Agent View is a scoped work queue rather than a global thread list. Normal threads only appear there after they are explicitly joined, while worktree tasks created from Agent View are tracked automatically. This keeps the view focused on delegated work instead of every conversation in the project.

TUI Interfaces

uv-agent ships two interactive interfaces:

  • tui2 — the default (uv-agent or uv-agent tui2). A lightweight ANSI TUI that renders directly in the terminal, with compact status rows, command and mention palettes, streaming model/tool events, Goal mode, Worktree mode, and image attachments.
  • Textual TUI — the original widget-based interface (uv-agent tui). It keeps the richer Textual layout and remains available when you prefer that UI. Its screenshot is linked here: docs/t1.png.

Plugins

Plugins are normal Python packages discovered through the uv_agent.plugins entry point group. They run in the uv-agent host process and can register runtime helpers, subscribe to events, or submit turns from external systems.

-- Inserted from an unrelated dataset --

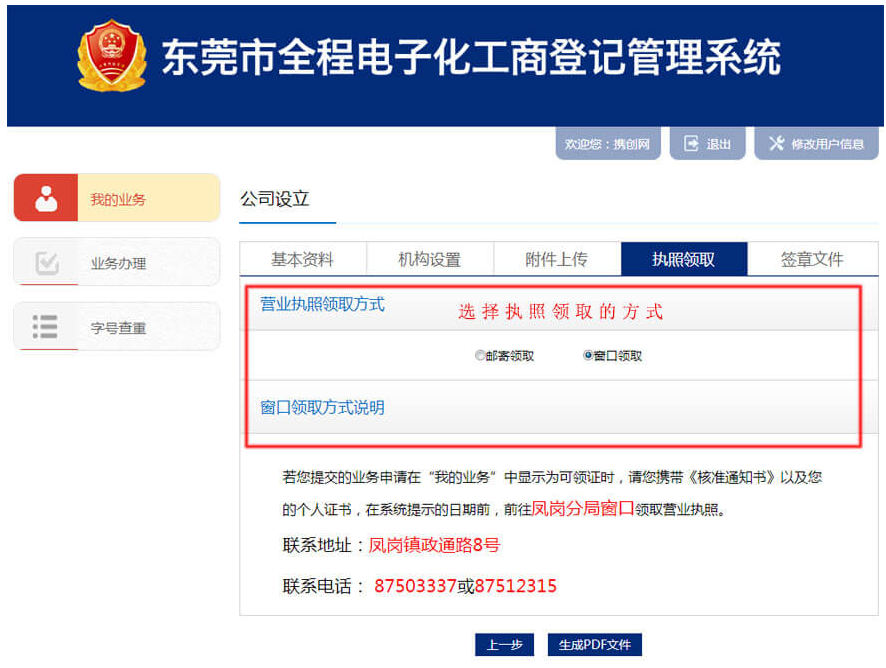886x668 pixels.
Task: Open the 签章文件 tab
Action: point(810,258)
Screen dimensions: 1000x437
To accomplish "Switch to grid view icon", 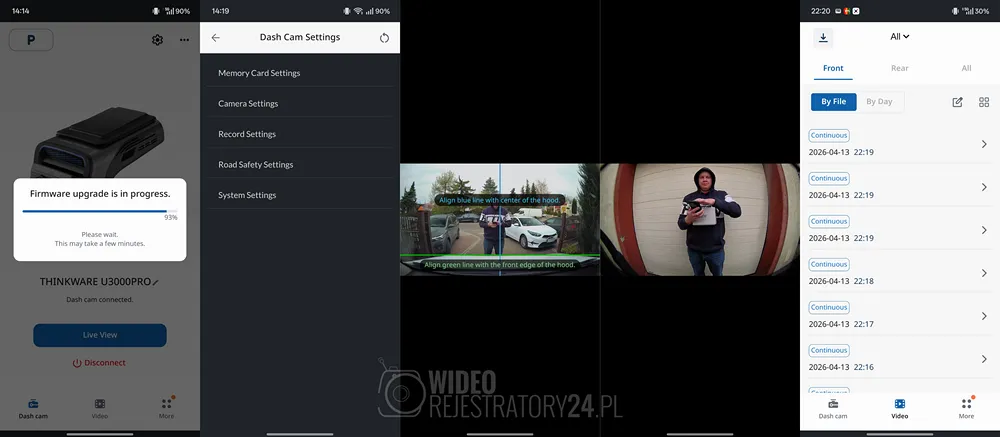I will [x=984, y=102].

For a one-off run with an extra plugin package, add it beside the app launched by uvx:

uvx --with your-uv-agent-plugin uv-agent@latest

Disable installed plugins with plugins.disabled in config. See Plugin system for the plugin API, event bus, helper registration, and examples.

Runtime And Context

Every model-visible turn is built from a stable system prompt plus replayable pre-user context items. The system prompt stays compact and rarely changes; project and runtime details are delivered as structured messages immediately before the user turn.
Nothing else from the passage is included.